Exercise instructions:
Without including the pictures, copy out every line below.

(Entries taken from a collection)
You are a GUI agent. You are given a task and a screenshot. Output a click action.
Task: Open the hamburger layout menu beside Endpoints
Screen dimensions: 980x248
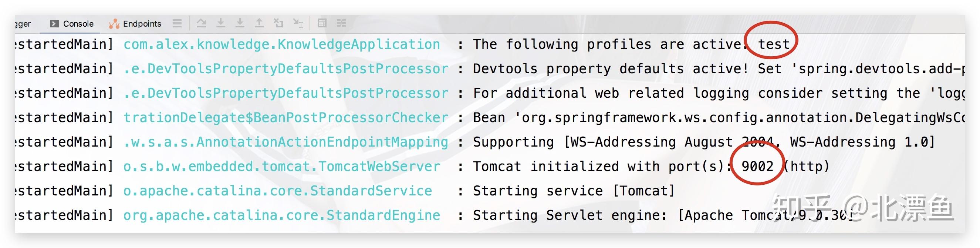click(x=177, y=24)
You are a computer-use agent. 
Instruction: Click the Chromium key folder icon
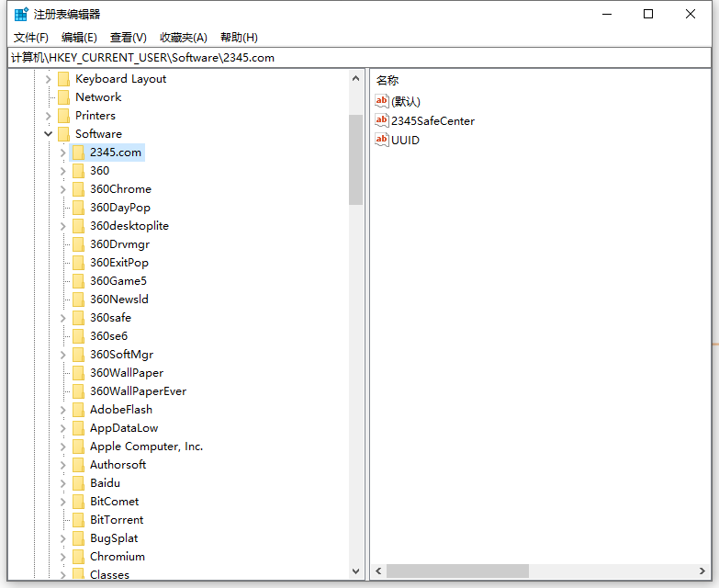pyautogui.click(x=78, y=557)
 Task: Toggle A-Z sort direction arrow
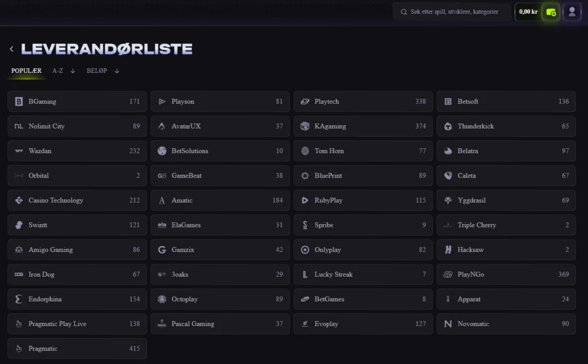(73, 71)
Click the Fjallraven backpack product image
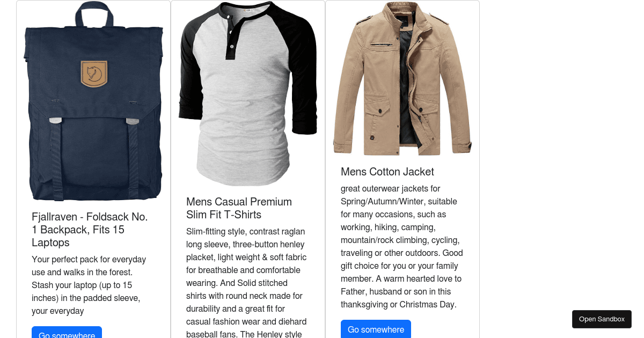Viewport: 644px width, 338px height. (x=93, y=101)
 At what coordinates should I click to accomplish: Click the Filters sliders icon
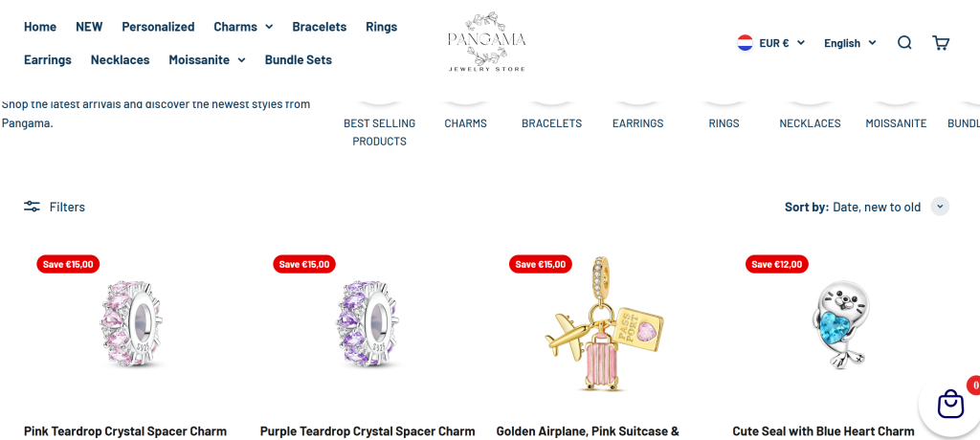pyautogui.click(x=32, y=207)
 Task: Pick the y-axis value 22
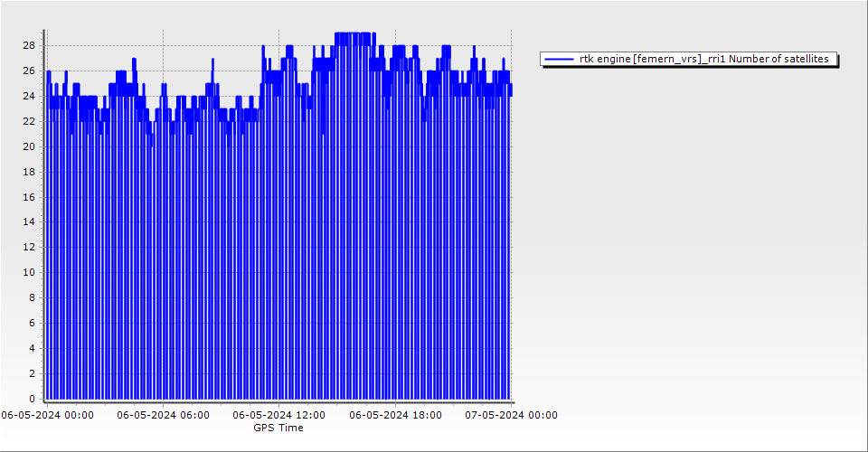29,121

Response for this exercise:
You are a GUI agent. You are given a task and a screenshot. Output a click action.
Task: Open the hamburger layout menu beside Endpoints
Screen dimensions: 980x248
click(x=177, y=24)
You are a computer-use agent. 
Instruction: Click the Chromium key folder icon
pyautogui.click(x=78, y=557)
 Task: Toggle A-Z sort direction arrow
(73, 71)
Click the Fjallraven backpack product image
Viewport: 644px width, 338px height. (x=93, y=101)
 At what coordinates should I click to accomplish: Click the Filters sliders icon
pyautogui.click(x=32, y=207)
 Task: Pick the y-axis value 22
29,121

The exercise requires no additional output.